Top of INPUT

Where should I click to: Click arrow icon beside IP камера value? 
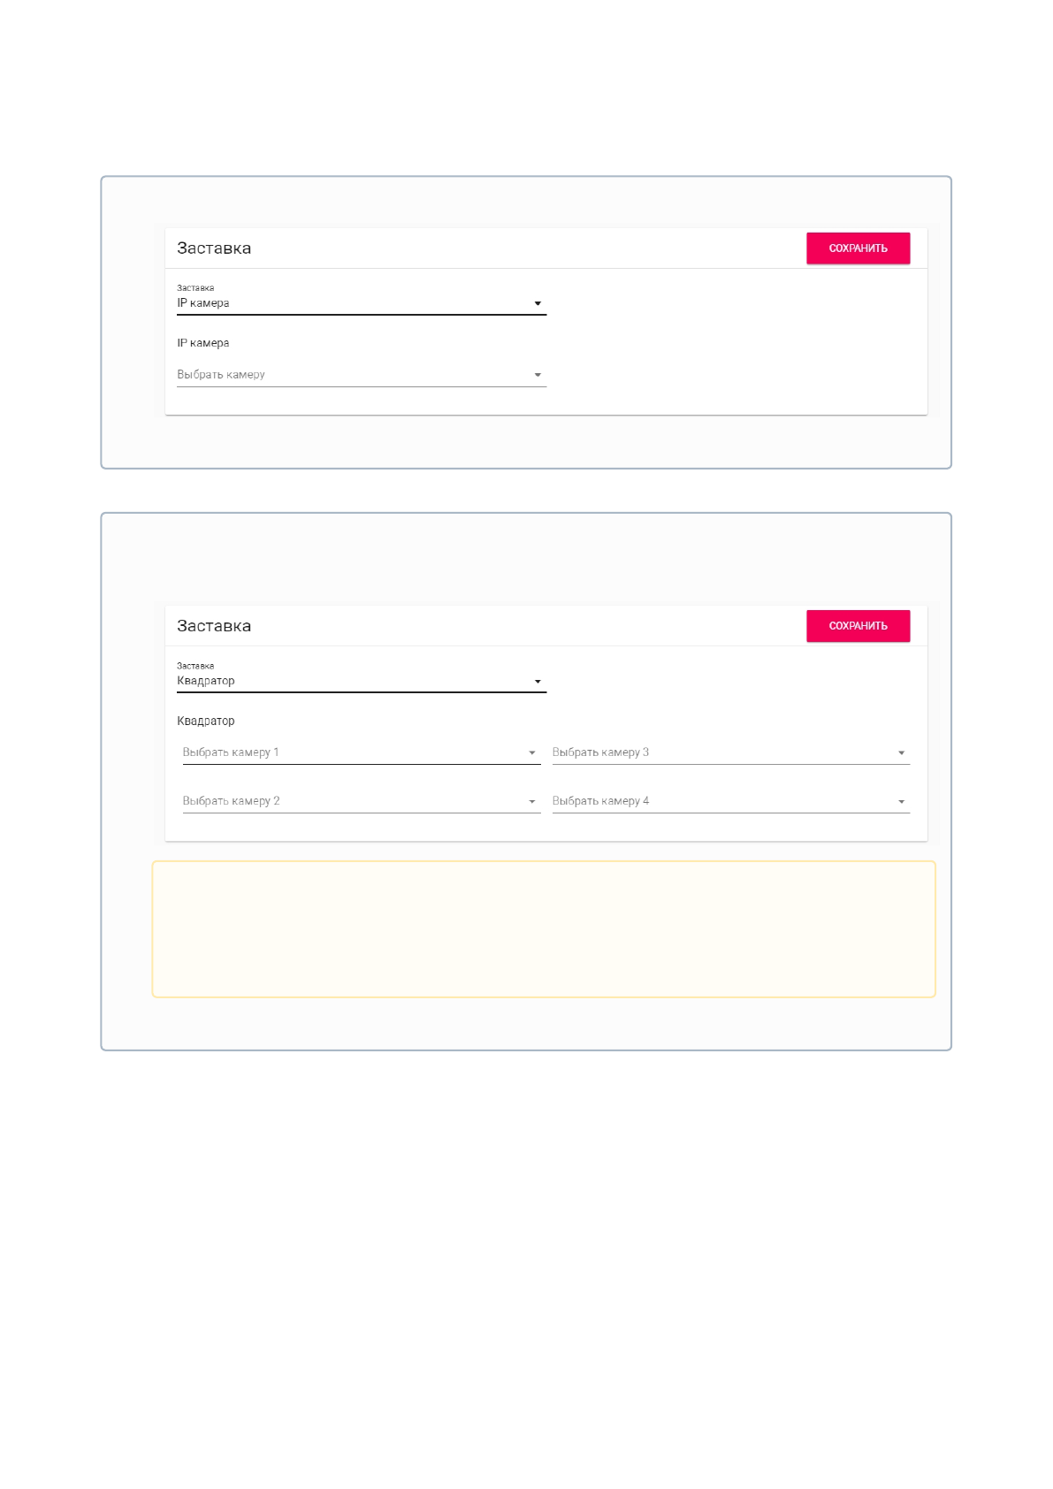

Bottom of INPUT
Top of INPUT

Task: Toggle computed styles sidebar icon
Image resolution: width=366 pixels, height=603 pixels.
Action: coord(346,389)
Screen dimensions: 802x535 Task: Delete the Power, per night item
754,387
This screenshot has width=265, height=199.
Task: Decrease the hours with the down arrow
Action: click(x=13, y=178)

Bottom of INPUT
Top of INPUT

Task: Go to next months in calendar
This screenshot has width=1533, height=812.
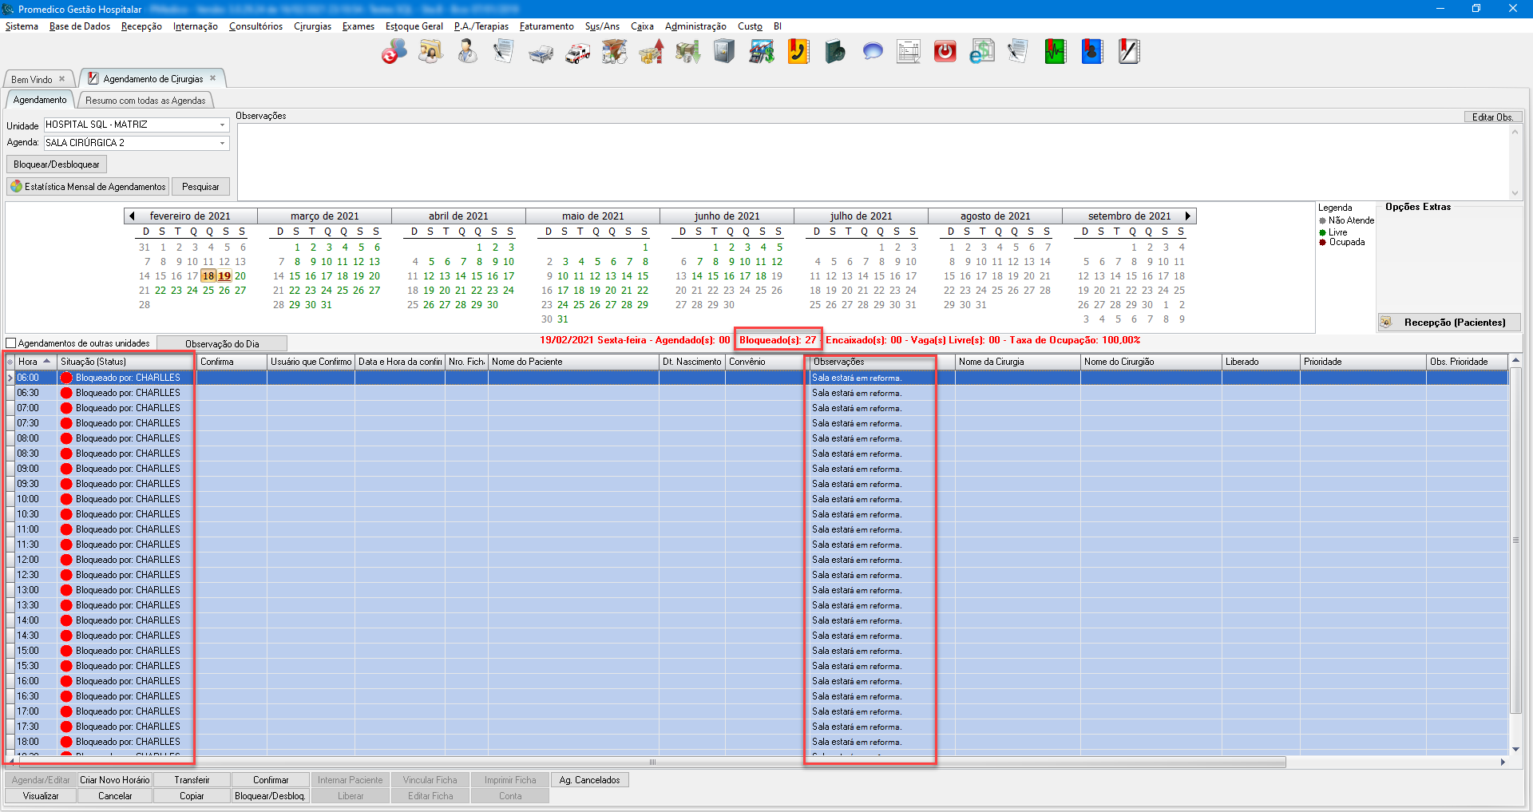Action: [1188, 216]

Bottom of INPUT

§ **TASK DESCRIPTION**: Look through the entries above and find each line where the word "icon" occurs; copy those lines.

§ **EXERCISE RESPONSE**:
Where should I click to: Click arrow icon beside IP камера value? 
Task: Toggle computed styles sidebar icon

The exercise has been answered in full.